Reta Shaw (September 13, 1912 – January 8, 1982) was an American character actress known for playing strong, hard-edged, working women in film and on many of the most popular television programs of the 1960s and 1970s in the United States. She may be best remembered as the housekeeper, Martha Grant, on the television series The Ghost & Mrs. Muir and as the cook, Mrs. Brill, in the 1964 film Mary Poppins.

Early life
Reta M. Shaw was born in South Paris, Maine, on September 13, 1912, to Edna M. (née Easson) and Howard Walker Shaw. Her father was an orchestra leader. Shaw's younger sister was actress Marguerite Shaw. The daughter and granddaughter of women who believed in spiritualism, Shaw reportedly once told a newspaper interviewer that she had been "brought up on a ouija board."

She was a graduate of the Leland Powers School of the Theater in Boston, Massachusetts.

++++

TO DO:
a – In the passage about Reta Shaw, what was her father's occupation?
b – Write out the passage about Reta Shaw word for word between "Reta Shaw (September" and "in Boston, Massachusetts.", inclusive.

++++

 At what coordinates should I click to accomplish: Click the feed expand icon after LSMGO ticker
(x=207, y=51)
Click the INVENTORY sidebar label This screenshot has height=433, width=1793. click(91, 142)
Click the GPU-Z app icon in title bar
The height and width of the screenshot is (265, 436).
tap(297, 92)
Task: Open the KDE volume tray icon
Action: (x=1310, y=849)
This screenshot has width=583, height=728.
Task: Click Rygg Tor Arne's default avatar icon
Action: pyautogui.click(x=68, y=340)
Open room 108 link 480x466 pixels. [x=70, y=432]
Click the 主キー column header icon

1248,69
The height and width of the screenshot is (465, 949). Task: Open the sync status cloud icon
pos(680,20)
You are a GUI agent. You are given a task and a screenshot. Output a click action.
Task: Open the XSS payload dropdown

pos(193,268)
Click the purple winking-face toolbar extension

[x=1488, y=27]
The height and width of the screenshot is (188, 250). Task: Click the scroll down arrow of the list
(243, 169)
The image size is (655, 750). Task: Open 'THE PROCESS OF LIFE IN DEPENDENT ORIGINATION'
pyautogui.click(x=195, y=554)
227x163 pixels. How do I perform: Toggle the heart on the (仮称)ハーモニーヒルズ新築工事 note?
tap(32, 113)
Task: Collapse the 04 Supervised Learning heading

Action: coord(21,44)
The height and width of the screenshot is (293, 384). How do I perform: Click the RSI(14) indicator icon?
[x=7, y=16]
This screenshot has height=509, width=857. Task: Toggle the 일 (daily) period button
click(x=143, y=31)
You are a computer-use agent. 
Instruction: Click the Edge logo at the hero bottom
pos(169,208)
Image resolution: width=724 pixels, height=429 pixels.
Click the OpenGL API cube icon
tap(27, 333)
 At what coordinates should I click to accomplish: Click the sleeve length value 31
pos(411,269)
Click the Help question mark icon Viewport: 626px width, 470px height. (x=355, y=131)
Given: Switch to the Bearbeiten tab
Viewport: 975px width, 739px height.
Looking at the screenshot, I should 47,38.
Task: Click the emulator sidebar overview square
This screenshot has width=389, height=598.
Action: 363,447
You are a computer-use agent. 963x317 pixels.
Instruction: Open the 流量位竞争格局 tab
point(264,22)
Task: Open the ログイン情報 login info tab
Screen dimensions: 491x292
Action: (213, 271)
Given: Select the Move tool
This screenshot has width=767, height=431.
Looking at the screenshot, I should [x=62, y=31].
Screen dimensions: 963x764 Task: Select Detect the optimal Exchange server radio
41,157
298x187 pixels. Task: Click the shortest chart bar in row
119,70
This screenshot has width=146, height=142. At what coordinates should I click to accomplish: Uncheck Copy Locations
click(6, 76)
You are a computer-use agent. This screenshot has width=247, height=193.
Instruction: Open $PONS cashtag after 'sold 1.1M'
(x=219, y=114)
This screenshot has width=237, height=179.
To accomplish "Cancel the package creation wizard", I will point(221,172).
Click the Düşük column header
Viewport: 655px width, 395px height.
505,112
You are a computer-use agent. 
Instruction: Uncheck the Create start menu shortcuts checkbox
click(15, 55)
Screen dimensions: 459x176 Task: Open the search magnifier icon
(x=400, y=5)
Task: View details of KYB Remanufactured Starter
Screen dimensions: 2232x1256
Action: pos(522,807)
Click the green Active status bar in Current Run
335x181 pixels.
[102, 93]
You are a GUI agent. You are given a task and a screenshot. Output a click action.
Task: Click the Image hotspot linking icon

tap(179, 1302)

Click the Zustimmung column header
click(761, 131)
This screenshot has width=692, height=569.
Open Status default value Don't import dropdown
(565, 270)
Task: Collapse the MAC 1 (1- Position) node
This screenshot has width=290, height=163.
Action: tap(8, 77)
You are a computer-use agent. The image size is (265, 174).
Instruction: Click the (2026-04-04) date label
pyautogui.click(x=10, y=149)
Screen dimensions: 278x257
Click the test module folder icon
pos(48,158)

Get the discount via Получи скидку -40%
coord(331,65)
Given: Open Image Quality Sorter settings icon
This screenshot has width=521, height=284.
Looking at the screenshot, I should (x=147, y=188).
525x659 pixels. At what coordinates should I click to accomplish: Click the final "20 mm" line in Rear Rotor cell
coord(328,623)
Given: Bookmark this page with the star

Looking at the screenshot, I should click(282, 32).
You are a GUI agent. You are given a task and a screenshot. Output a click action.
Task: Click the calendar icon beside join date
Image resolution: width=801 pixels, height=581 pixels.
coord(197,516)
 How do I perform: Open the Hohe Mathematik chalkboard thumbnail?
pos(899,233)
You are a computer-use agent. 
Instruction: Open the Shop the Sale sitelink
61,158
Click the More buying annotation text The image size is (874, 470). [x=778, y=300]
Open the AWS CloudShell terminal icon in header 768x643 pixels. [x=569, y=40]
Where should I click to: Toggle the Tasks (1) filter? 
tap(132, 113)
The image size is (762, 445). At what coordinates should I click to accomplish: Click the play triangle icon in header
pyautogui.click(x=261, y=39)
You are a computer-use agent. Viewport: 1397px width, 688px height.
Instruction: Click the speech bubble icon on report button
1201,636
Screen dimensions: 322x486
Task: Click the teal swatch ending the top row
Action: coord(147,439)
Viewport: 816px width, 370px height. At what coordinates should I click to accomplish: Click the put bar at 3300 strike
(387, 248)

++++

RESPONSES TO THE TASKS:
a – He was an orchestra leader.

b –
Reta Shaw (September 13, 1912 – January 8, 1982) was an American character actress known for playing strong, hard-edged, working women in film and on many of the most popular television programs of the 1960s and 1970s in the United States. She may be best remembered as the housekeeper, Martha Grant, on the television series The Ghost & Mrs. Muir and as the cook, Mrs. Brill, in the 1964 film Mary Poppins.

Early life
Reta M. Shaw was born in South Paris, Maine, on September 13, 1912, to Edna M. (née Easson) and Howard Walker Shaw. Her father was an orchestra leader. Shaw's younger sister was actress Marguerite Shaw. The daughter and granddaughter of women who believed in spiritualism, Shaw reportedly once told a newspaper interviewer that she had been "brought up on a ouija board."

She was a graduate of the Leland Powers School of the Theater in Boston, Massachusetts.